Page MenuHomePhabricator

[Analytics] Baseline metrics for data dumps
Closed, ResolvedPublic

Description

Wikidata Analytics Request

This task was generated using the Wikidata Analytics request form. Please use the task template linked on our project page to create issues for the team. Thank you!

Purpose

We need the following baseline metrics for data dumps per month:

  • # downloads (full v partial across the different types)
  • # downloads per unique ip x user agent
  • # unique user agents
  • Size of a full data dump in GB

Desired Outputs

Please list the desired outputs of this task.

Baseline metrics for Wikidata data dumps

Deadline

Please make the time sensitivity of this task clear with a date that it should be completed by. If there is no specific date, then the task will be triaged based on its priority.

04.08.2025


Information below this point is filled out by the task assignee.

Assignee Planning

Sub Tasks

A full breakdown of the steps to complete this task.

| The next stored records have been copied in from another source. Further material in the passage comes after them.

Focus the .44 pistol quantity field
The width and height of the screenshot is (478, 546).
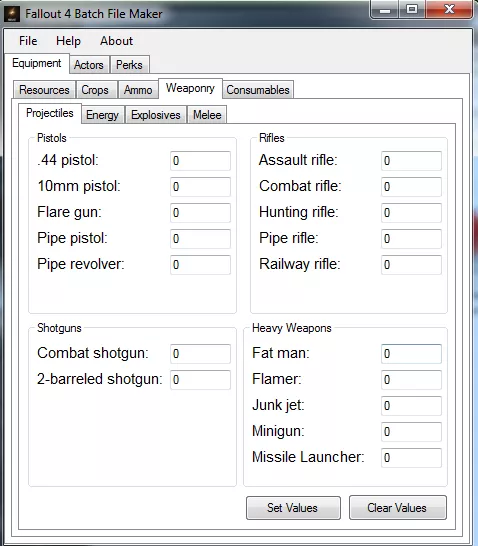pyautogui.click(x=200, y=161)
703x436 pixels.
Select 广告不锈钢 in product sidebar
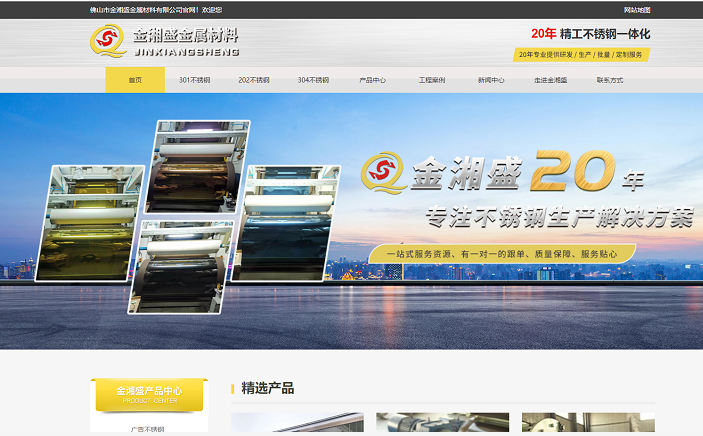click(149, 429)
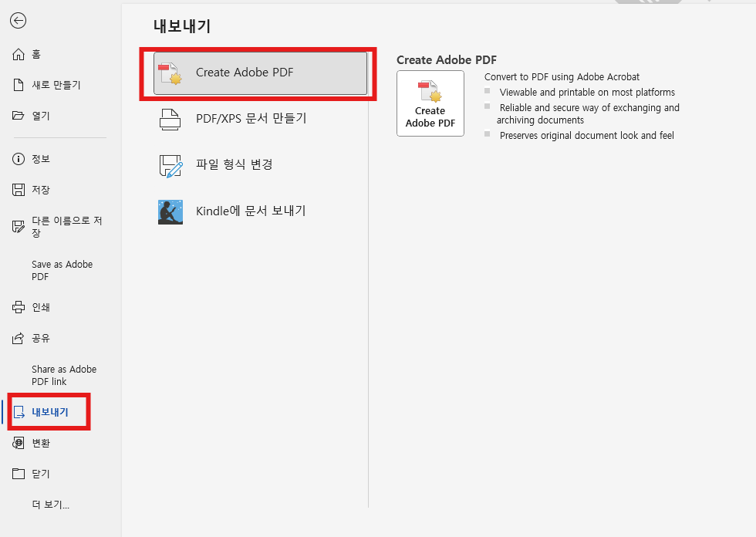This screenshot has height=537, width=756.
Task: Open the folder icon for 열기
Action: click(19, 116)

  • Explicitly define the metrics needed
  • Write all create table queries for the DAG jobs
  • Write all the computation queries for the DAGs
  • Test query processes in local DB schema
  • Write DAG(s)
  • Test DAG(s)
  • Deploy DAG(s)

Estimation

Estimate: 2-3 days
Actual:

Data

The tables that will be referenced in this task.

  • link_to_table

Notes

Things that came up during the completion of this task, questions to be answered and follow up tasks.

  • Note

Event Timeline

Ifrahkhanyaree_WMDE renamed this task from Baseline metrics for data dumps to [Analytics] Baseline metrics for data dumps.Jul 17 2025, 8:54 AM

Hallo halloo, just checking - would you have an idea of when I could have these numbers by?

Hellooo 👋 We just heard back that T403159 will still be a bit, so this will need to be a recurring task that done manually. I'd been hoping that the work for this could be a DAG. I'll try to get the notebook set up and get the first few months of data by EOW or early next week at the latest as I've been able to make a lot of progress on the ones that jumped ahead of this one :)

That sounds good! If I get some data for the last few months of this year, then I can use that to come up with a KR for next year. After that there's no urgency to this ticket, so no worries

Moving this into In Review :)

As of now we can't do a DAG for this process, so I'll be manually running a process defined in T399808_wd_dump_metrics.ipynb. We need to get the logs from stat1011, and then a process is ran to generate the data for the wmde.wd_dump_request_metadata_monthly and wmde.wd_dump_metrics_monthly tables. This information has since also been displayed on the wmde_wd_dump_metrics_monthly Superset dashboard.